Le Journal de Montreal - Weekend
LE GAI SAVOIR*
Pandémie ou pas, septembre a sonné l’heure de la rentrée scolaire. Cet ouvrage jouissif au sous-titre intrigant — enseigner pour se venger, alors que le « Victor » du titre fait référence à Victor Hugo avec qui l’auteur partage certaines opinions —, écrit
Limoges entend donc secouer les colonnes du temple en dénonçant notre façon actuelle d’enseigner, « terne, fade, morne, dépourvue de joie et de plaisir, un enseignement reposant sur l’humiliation et la punition — sur la “correction” —, un enseignement qui nous prépare à tout sauf à penser, à développer notre sens critique, à exercer notre jugement et à remettre en question les structures mêmes qui le permettent ». Dur constat.
Tenir un tel discours n’est pas de nature à se faire des amis dans le milieu de l’enseignement, là où sévissent ces « maître[sse]s » qui ignorent tout, « non seulement à la matière enseignée, mais aussi à la manière de l’enseigner », et les directeurs des maisons d’enseignement ne sont, en général, guère portés à repêcher cette jeune recrue pas reposante, comme le laisse sous-entendre Alain Deneault, en préface.
Dans sa diatribe, Limoges, homme de lettres, fait appel à Victor, pour qui les écoles ne sont que « monastères sourds, bouges, prisons haïes ». Aussi, n’a-t-il pas honte d’afficher, lui aussi, sa détestation de l’école et de ces « visages à deux faces […] maîtres ès incompétences » qui y sévissent, sans que cela se traduise par un éloge de la « cancritude » ou de l’anti-intellectualisme.
« Du plus loin que je me souvienne, affirme-t-il, j’ai toujours aimé apprendre, mais je n’ai jamais aimé l’école. Cherchez l’erreur. »
Limoges a été élevé à la dure, à coup de claques, comme la majorité des Québécois issus des quartiers ouvriers montréalais, au tournant des années 1970. L’école représentait une délivrance pour sa mère qui n’avait plus ainsi à endurer sa progéniture à la maison. Pour Limoges, c’était « quitter une cellule pour entrer dans une autre ». Très tôt, ses professeurs se chargèrent de lui enlever tout plaisir d’apprentissage. Ainsi, le français, matière première, devenait quelque chose de « compliqué » à maîtriser. Et toujours planait la menace d’une punition en cas d’échec. « Moi qui avais enfin entrevu la possibilité de parler sans recevoir de claques, je pouvais recevoir des claques sans même avoir à parler. Cette langue […] allait donc nous devenir complexe, compliquée, alambiquée, quintessenciée au possible, repoussante, répugnante, rébarbative et peut-être, qui sait, par la suite, inutile, sinon inutilisable. »
TOUT POUR REBUTER
Avec de nombreux exemples à l’appui, l’auteur déplore que dès les premières années scolaires, l’institution fait tout le contraire pour rendre l’apprentissage joyeux et divertissant. Pas étonnant que nous connaissions un taux élevé de décrocheurs. Il va même jusqu’à accuser ses « Maîtres et Maîtresses » d’intimidation. « Nous étions sans cesse stoppés dans l’utilisation de cette langue qui devait pourtant être, pour la pensée, un salutaire véhicule », conclut-il.
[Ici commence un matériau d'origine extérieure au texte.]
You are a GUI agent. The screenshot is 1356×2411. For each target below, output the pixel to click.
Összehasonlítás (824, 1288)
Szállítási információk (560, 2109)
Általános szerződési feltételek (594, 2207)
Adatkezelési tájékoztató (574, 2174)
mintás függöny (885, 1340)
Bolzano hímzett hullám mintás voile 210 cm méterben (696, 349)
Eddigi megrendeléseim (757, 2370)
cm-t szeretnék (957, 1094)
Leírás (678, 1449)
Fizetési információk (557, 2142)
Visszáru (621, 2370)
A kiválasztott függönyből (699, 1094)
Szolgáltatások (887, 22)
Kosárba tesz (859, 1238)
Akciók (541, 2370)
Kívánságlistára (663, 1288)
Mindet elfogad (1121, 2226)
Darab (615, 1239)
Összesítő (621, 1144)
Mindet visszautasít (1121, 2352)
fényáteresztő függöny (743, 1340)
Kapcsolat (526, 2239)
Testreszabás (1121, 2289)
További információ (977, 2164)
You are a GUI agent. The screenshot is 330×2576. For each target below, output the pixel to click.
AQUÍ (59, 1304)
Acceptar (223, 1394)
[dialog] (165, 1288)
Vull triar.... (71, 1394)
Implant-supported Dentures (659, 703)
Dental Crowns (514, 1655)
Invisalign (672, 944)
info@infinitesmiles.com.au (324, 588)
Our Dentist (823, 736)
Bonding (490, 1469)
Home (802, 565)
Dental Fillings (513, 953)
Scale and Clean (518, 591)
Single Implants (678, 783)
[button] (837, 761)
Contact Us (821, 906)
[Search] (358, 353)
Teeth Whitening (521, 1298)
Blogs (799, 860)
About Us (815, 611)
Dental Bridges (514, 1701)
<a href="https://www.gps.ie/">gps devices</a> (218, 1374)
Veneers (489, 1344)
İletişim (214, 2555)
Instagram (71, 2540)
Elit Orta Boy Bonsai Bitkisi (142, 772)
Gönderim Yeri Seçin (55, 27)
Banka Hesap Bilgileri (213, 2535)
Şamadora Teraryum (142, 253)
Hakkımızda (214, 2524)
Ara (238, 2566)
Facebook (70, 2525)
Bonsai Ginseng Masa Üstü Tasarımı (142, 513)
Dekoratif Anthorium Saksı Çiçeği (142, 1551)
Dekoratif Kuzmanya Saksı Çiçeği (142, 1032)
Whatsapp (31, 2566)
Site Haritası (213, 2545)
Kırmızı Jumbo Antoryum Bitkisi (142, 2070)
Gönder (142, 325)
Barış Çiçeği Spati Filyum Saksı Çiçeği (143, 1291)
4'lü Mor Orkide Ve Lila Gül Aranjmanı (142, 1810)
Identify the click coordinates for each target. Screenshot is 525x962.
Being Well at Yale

Après des études universitaires avancées (baccalauréat, maîtrise et doctorat), l’auteur exercera dix mille métiers qui n’ont rien à voir avec ses compétences universitaires, de livreur et éboueur à sous-titreur de films pornos, en passant par sondeur, fossoyeur, guide touristique et j’en passe. L’aspirant enseignant a finalement abouti dans un collège comme remplaçant d’un prof qui avait craqué en cours de route devant un groupe d’étudiants qui lui faisait la vie dure. Cette première expérience dura l’espace d’un cours ! Le professeur Limoges, qui avait pourtant réussi à capter l’attention de sa classe, ne cadrait pas dans le décor.
En moins de deux cents pages, en se basant sur sa propre expérience, Limoges dresse un portrait ravageur de notre système d’éducation. Il faut l’écouter.